Honour of the Knights

English Title: Honour of the Knights

Original Title: (Quixotic) Honor de cavalleria

Country of Origin: Spain

Studio: Andergraun Films, Eddie Saeta, Notro Films

Director: Albert Serra

Producer(s): Luis Miñarro, Montse Riola, Albert Serra, Adolfo Blanco

Screenplay: Jimmy Gimferrer, Albert Serra, Montse Triola , (inspired by Cervantes’ El ingenioso hidalgo Don Quijote de la Mancha, 1605)

Cinematographer: Christophe Farnarier, Eduard Grau

Art Director: Jimmy Gimferrer

Editor: Ángel Martin

Runtime: 103 minutes


Language: Catalan

Starring/Cast: Lluís Carbo Bullo, Lluís Serrat Massanella

Year: 2006

Volume: Spanish / Portuguese

Honour of the Knights is a free adaptation of Cervante’s universal novel. Far, however, from retelling the most well-known episodes of the adventures of Don Quixote and Sancho Panza, the film gives space to its weakest moments, all of those that were irrelevant to the development of the story. More than active agents, the knight and his faithful shield bearer wander through a narrative empty of adventures.

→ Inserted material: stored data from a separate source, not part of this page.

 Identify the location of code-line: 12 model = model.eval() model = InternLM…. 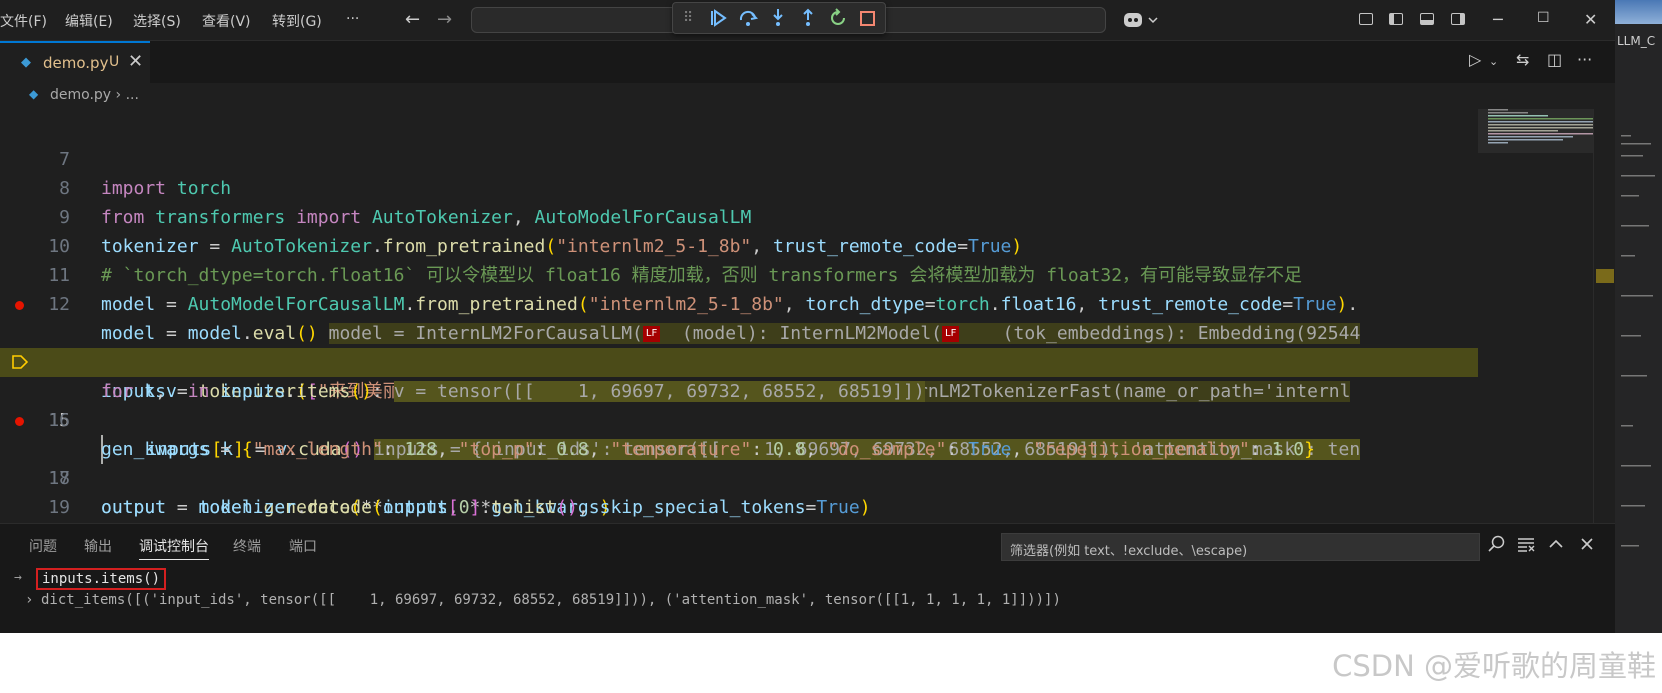
(739, 302).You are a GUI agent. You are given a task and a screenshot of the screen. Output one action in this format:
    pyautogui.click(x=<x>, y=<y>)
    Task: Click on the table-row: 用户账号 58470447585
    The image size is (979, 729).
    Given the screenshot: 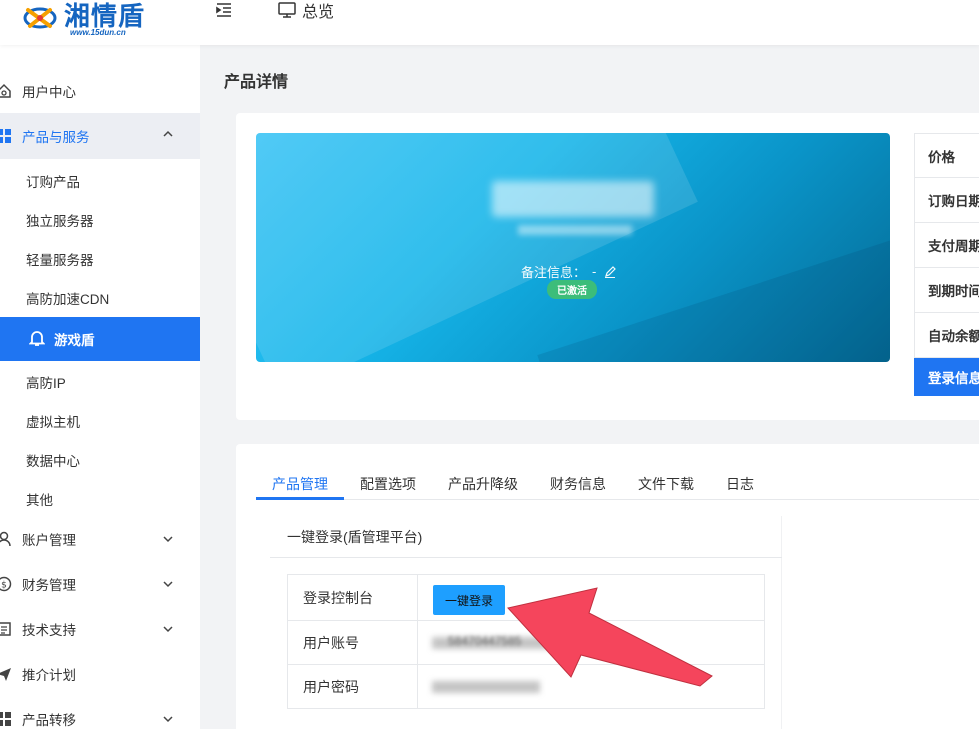 What is the action you would take?
    pyautogui.click(x=526, y=642)
    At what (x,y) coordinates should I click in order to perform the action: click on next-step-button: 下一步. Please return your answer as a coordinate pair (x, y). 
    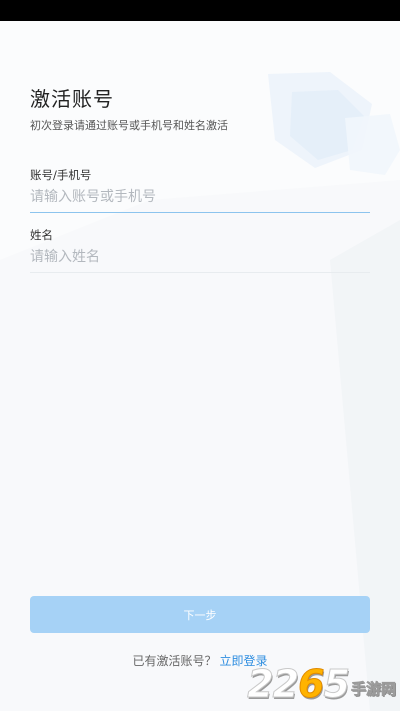
    Looking at the image, I should click on (200, 614).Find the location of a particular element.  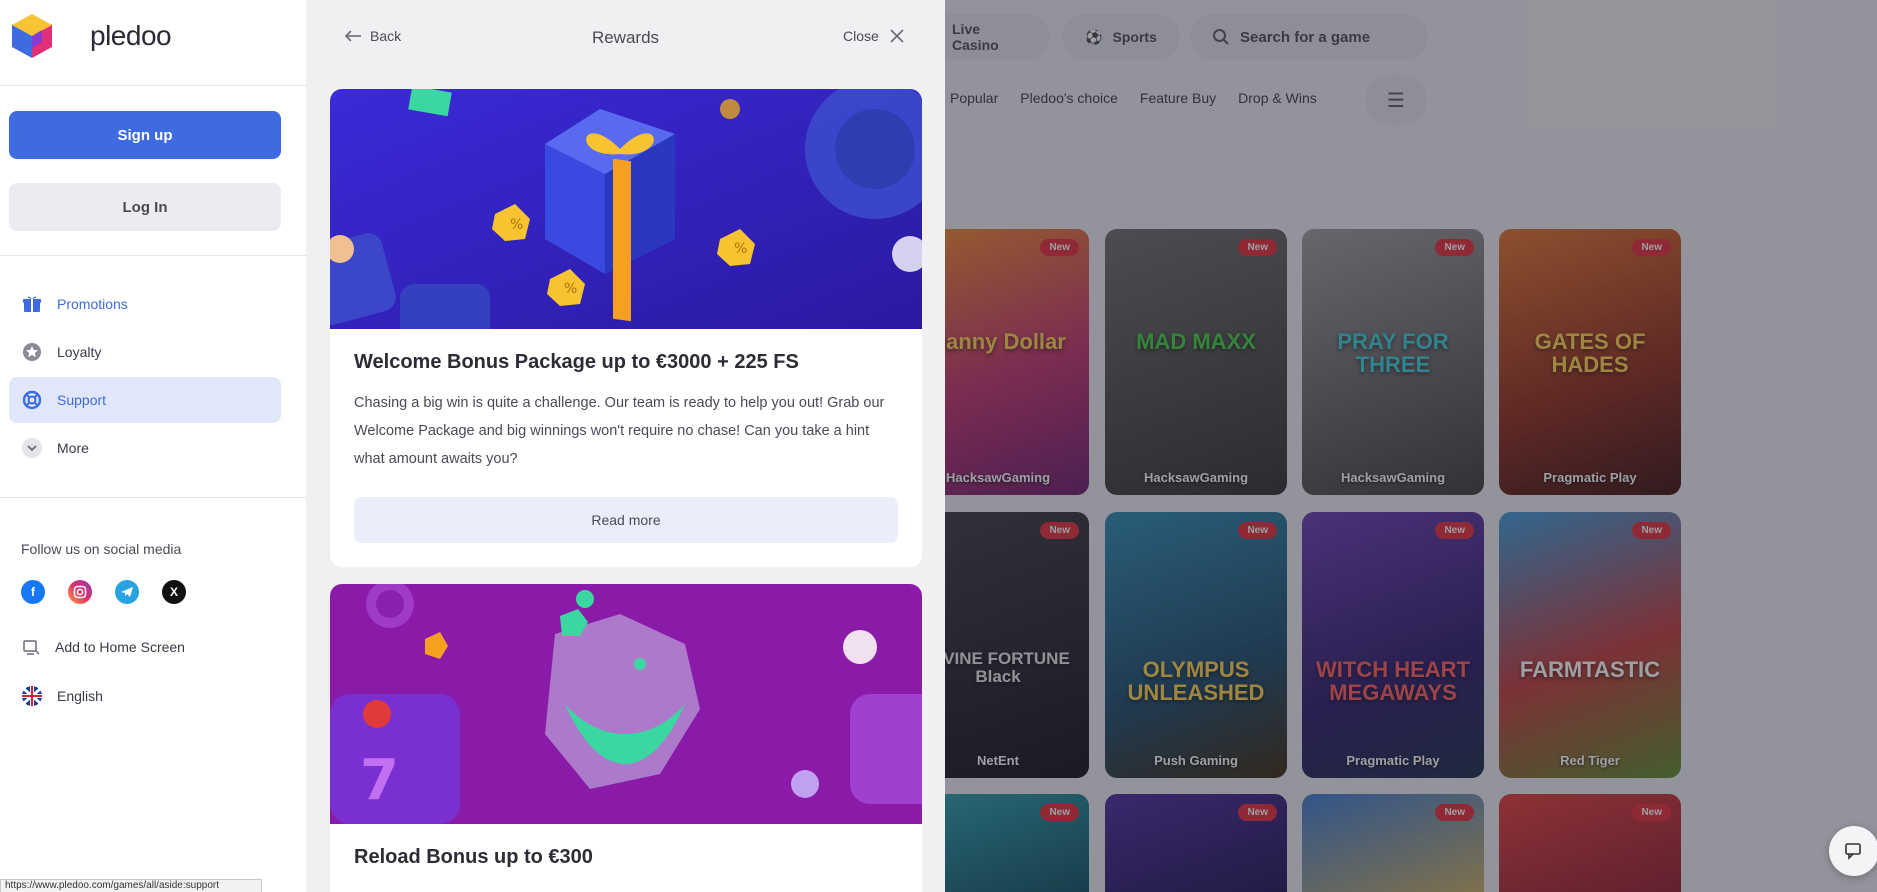

promotion-card: 7 Reload Bonus up to €300 is located at coordinates (626, 738).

The first feature-length film by the young Catalan director, Albert Serra, can be styled as one of the most fascinating moments of Spanish cinematography at the beginning of the twenty-first century. Honour of the Knights, which was entered into the Quinzaine des Realisateurs of the Cannes Film Festival, was judged by the prestigious French magazine Cahiers du Cinéma to be one of the top ten major films of 2007. The film, however, had only a brief commercial run and met with scant recognition in Spain.
The radicalism of the film rests on the complex relationship with its text. As said, it is not an adaptation of El Quixote. It does not perpetuate the reiteration of Cervante´s material from one, the literary, medium to the cinematographic. Instead, it interrogates the novel, walking around its edges, looking at it from both the exterior and interior at the same time.
The features that allude to the literary text are obvious from the very beginning. The camera follows a gaunt, grey-bearded old man who takes up his armour and shield and goes to find a short, squat figure that is waiting in repose for him. The link has been established and there is no room for doubt. Don Quixote and his faithful servant, Sancho Panza are the unmistakable protagonists of the narrative. They are as much recognizable in the figurative as well as the thematic: the phlegmatic comic lackey in counterpoint to the restless lord.
However, the detour with respect to the novel also very quickly becomes evident. The Catalan used by the characters is provocative and no less so in the title which, more than in the wanderings of this singular knight, conveys a terrain-vague drawn by the text in its constant dialogue with other texts, such as medieval knights´ tales like Tirant Lo Blanc or Lancelot of the Lake. But also with other innumerable versions and adaptations which end up overwhelming the territory drawn by Cervante´s novel.
More than in the luxuriant mountain landscapes in which the adventurers travel (a topography far removed from the wide plains of ‘la Mancha’), it is in the narrative where the interior/exterior dialectic makes itself most intensely felt. If the deranged old knight and his shield-bearer are the unequivocal protagonists of the story, it is nonetheless true that this story tells of their well-known adventures in an incidental manner. There are no duels with windmills which our knight has confused for dangerous giants, nor are there heroic charges against fearful armies which are actually herds of sheep. Quite the contrary, the action – which is weakened to the limits of recognition – are reabsorbed into the vestiges of a wandering form of the events which do not fit into a cohesive narrative structure. The repeated examples of this insane knight-errant in the literary tale are condensed in the film into the imprecations of an enlightened noble against the sky or in the violent decentralizing of his features on the screen. The lectures of the knight on the golden age of knighthood to the goat herders that he shares meals with in the novel are, here, reduced to a few digressions while the knight and his page relax on the shores of a small lake after having had a refreshing bath.
Honor de Cavalleria is closer to the fascinating exercise of the Quixote by Orson Welles than to the many other versions of this immortal story. The difference with the Welles’s movie – aided by access to digital technology – is that Serra opts for an opposite attitude. He radically strips the image, reducing it to its bare essence and capturing only that which is fleeting and evanescent; a gamble that finds immediate references in film to creators like Robert Bresson, or the materialists Straub and Huillet.